That's according to videos and witness testimony Thursday in Palmer Superior Court from a 16-year-old girl who let them stay in the shed behind her house.

Four of the teens smoked marijuana with Grunwald in a camper behind Erick Almandinger's home, then pistol-whipped him using Almandinger's heavy Ruger .40-caliber pistol, drove him to the Knik River, and shot him once in the head, prosecutors say. Then they torched his 1995 Ford Bronco.

Almandinger, 18, is the first of four teens charged with killing him to stand trial.

Another accused in the crime, Devin Peterson, took a plea deal on charges he hid weapons and gave the others gas cans to burn the Bronco.

Witnesses on Thursday painted a picture of Almandinger and the others as a group of friends with little parental supervision, in and out of school and with easy access to drugs and alcohol.

Grunwald was killed the night of Nov. 13, 2016, authorities say.

Almandinger messaged the girl with the shed just before 4 a.m. the next morning, she testified. The girl was dating one of the boys.
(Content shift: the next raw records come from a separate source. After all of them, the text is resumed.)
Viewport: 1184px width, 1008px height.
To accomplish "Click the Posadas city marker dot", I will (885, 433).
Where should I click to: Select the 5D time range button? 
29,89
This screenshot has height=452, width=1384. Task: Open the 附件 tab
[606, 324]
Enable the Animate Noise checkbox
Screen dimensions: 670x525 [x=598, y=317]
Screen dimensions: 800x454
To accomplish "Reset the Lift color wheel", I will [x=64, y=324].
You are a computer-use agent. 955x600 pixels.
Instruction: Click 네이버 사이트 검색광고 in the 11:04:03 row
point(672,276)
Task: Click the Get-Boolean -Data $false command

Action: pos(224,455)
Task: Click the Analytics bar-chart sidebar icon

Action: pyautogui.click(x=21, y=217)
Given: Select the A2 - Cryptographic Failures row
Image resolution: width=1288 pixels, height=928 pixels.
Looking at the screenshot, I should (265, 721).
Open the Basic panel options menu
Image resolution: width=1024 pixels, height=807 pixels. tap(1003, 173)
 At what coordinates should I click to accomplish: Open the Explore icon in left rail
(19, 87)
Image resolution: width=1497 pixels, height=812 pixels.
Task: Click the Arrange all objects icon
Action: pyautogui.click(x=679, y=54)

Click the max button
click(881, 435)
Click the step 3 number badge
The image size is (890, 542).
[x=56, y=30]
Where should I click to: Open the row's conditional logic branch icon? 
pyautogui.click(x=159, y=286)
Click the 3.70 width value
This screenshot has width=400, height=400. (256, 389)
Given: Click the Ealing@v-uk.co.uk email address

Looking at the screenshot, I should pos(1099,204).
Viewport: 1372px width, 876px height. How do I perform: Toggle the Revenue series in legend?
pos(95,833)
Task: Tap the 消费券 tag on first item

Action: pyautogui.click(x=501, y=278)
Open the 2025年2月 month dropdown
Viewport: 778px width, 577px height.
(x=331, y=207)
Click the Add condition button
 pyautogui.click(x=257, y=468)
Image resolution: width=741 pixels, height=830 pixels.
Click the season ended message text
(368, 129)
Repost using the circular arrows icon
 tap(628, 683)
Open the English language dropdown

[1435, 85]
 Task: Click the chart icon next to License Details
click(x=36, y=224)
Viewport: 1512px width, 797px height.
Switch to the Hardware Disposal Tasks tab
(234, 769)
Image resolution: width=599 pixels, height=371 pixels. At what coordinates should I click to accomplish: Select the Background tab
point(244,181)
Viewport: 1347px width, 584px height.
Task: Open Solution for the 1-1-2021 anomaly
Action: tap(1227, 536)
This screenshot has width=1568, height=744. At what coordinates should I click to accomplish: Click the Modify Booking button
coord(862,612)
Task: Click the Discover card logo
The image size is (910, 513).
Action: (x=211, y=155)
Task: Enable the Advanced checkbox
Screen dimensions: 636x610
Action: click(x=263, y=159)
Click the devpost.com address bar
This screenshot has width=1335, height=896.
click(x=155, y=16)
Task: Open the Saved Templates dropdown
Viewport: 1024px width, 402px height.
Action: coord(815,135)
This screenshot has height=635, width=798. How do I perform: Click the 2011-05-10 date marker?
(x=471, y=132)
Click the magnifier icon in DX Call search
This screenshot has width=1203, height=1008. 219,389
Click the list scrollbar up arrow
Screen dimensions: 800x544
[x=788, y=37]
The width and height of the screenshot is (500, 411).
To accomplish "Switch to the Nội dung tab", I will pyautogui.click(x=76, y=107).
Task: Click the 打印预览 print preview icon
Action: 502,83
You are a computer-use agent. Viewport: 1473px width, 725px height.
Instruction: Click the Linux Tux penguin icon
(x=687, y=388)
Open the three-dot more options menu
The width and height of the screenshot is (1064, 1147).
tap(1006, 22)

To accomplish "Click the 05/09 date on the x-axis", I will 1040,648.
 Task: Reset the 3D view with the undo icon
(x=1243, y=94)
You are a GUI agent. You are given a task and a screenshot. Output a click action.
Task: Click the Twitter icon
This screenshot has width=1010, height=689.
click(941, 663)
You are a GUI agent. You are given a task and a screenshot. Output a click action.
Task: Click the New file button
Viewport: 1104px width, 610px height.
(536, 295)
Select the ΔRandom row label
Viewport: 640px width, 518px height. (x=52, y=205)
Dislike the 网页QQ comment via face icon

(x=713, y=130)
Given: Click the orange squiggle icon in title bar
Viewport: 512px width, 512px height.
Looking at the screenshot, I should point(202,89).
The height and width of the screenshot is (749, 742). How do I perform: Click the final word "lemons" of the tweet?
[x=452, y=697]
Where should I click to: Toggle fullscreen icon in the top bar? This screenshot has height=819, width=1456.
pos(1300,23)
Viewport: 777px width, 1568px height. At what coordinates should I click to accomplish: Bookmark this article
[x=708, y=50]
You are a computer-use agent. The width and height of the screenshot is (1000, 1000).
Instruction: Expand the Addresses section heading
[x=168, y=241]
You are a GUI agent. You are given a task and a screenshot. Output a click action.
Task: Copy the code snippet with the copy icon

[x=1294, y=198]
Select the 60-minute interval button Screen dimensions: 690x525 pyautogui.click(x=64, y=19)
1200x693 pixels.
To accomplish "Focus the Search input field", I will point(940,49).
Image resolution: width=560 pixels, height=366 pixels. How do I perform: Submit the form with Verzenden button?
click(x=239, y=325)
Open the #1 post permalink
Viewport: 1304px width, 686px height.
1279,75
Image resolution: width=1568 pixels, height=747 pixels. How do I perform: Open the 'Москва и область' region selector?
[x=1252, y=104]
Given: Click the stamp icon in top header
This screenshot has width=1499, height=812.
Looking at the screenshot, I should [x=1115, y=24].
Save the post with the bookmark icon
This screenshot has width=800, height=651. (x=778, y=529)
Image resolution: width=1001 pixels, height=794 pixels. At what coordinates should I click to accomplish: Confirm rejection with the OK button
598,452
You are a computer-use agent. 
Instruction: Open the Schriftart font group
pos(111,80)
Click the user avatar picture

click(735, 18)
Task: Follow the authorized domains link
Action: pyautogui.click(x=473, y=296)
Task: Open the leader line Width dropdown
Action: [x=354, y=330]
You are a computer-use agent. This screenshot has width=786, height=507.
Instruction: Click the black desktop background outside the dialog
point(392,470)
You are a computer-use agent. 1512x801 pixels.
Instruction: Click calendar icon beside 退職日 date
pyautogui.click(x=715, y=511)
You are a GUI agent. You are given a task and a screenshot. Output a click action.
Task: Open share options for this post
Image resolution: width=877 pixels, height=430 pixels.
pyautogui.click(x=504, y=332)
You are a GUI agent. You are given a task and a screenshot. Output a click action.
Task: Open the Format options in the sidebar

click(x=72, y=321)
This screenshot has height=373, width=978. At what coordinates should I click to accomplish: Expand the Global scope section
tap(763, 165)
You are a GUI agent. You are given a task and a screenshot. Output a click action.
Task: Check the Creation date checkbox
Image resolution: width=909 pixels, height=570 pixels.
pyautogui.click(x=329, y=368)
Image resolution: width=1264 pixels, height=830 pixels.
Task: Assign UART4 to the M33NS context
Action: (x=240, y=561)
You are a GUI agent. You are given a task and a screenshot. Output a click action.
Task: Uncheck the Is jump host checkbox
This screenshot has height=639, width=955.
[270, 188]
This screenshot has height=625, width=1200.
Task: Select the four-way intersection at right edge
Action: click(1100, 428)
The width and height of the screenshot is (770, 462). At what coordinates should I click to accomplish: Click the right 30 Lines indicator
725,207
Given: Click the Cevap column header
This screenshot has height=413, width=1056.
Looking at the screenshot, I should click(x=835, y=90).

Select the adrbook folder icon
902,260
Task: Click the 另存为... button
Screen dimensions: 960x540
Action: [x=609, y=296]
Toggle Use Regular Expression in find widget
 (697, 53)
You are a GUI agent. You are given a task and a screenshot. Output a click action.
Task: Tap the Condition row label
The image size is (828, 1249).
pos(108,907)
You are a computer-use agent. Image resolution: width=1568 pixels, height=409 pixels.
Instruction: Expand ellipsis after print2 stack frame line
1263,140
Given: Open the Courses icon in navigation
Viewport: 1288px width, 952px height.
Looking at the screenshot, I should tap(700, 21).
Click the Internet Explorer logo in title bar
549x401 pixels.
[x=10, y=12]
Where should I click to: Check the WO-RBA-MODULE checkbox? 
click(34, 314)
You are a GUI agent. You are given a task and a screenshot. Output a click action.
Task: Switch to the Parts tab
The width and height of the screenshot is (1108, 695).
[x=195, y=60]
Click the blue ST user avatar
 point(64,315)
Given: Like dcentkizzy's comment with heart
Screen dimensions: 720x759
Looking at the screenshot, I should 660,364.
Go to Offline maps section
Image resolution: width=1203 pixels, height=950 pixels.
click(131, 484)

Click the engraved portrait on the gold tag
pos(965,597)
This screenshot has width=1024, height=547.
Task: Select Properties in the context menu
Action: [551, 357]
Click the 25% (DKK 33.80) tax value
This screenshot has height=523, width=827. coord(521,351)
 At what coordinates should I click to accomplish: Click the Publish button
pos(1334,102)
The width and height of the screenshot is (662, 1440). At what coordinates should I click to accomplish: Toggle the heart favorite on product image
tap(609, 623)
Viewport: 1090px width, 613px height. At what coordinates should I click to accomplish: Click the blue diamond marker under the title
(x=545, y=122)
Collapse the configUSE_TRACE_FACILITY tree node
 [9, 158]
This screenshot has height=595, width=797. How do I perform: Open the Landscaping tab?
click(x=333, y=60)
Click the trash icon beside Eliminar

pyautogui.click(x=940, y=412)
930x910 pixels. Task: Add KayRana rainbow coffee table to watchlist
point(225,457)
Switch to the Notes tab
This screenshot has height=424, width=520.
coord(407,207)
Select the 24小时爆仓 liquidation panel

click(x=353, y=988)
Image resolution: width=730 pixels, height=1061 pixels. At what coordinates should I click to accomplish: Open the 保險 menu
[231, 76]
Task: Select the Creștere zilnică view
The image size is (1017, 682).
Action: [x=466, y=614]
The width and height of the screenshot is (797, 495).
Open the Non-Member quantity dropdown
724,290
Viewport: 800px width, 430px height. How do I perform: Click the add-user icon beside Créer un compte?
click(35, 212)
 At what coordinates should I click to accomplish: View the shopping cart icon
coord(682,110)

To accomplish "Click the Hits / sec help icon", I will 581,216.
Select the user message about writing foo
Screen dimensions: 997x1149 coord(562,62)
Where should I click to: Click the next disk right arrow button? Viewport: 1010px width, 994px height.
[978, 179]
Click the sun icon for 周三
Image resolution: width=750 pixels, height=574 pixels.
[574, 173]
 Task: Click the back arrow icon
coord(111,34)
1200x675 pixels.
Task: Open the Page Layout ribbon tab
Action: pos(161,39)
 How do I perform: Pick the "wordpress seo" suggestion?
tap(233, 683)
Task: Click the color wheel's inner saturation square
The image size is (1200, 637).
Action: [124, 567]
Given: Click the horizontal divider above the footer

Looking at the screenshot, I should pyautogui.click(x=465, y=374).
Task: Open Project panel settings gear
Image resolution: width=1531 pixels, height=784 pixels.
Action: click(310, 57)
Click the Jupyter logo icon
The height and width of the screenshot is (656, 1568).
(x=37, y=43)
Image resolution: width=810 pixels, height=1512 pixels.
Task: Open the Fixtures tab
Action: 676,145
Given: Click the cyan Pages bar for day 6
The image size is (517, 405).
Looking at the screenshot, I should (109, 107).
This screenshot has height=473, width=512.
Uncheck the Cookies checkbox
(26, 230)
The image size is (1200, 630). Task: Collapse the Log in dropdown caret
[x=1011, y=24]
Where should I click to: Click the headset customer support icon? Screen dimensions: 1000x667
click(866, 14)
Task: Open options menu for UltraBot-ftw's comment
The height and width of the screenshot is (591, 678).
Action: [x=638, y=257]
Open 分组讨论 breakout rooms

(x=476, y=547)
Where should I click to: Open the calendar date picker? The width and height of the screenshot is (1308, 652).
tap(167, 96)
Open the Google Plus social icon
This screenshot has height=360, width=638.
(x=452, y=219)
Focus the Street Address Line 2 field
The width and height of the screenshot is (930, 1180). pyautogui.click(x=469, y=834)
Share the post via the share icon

She said she was staying with friends of her father's in a nice neighborhood and not going to school regularly.

The Anchorage Daily News is not identifying her at the request of Superior Court Judge Gregory Heath.

All five charged in the crime — Almandinger, Peterson, Brad Renfro, Austin Barrett and Dominic Johnson — ended up in the shed by the night of Nov. 14, the girl testified. Initially, it was just Almandinger, Renfro and Johnson. They were cold and hungry. They left and came back.

Almandinger "brought a bunch of alcohol from his dad's house" as well as marijuana, she said. "They were just hanging out. Sitting, drinking and smoking. Hanging out like friends do."

By then, Alaska State Troopers investigators had already gone to Almandinger's family home to talk with him, according to the original complaint in the case. He wasn't there.

Prosecutors on Thursday played two videos the girl said were filmed in the shed.

One shows Almandinger, looking wasted and laughing hysterically, wrestling with somebody while rap music plays, then making what looks like a gang sign.

In the next, Almandinger looks dazed as a triangular stain spreads across the front of his jeans. Somebody asks if he's pissed himself.

At some point, the girl said, she messaged Almandinger to keep it down because they were too loud. She also got angry at him and one of her girlfriends, who was "fooling around" with Almandinger in the shed and came in with hickies on her neck.

"I got mad at them because I just didn't feel that was OK," she testified.

Almandinger told her he'd found a place to stay Nov. 16.

Alaska State Troopers ultimately rounded up the teens as they left Palmer's Valley Hotel in early December. Johnson offered to lead them to Grunwald's body.

That day, Dec. 2, they arrested Almandinger.

His father, Rodney, took the stand earlier Thursday. He said he was inside working on a stained-glass project for a client and didn't hear or see anything the night of the murder.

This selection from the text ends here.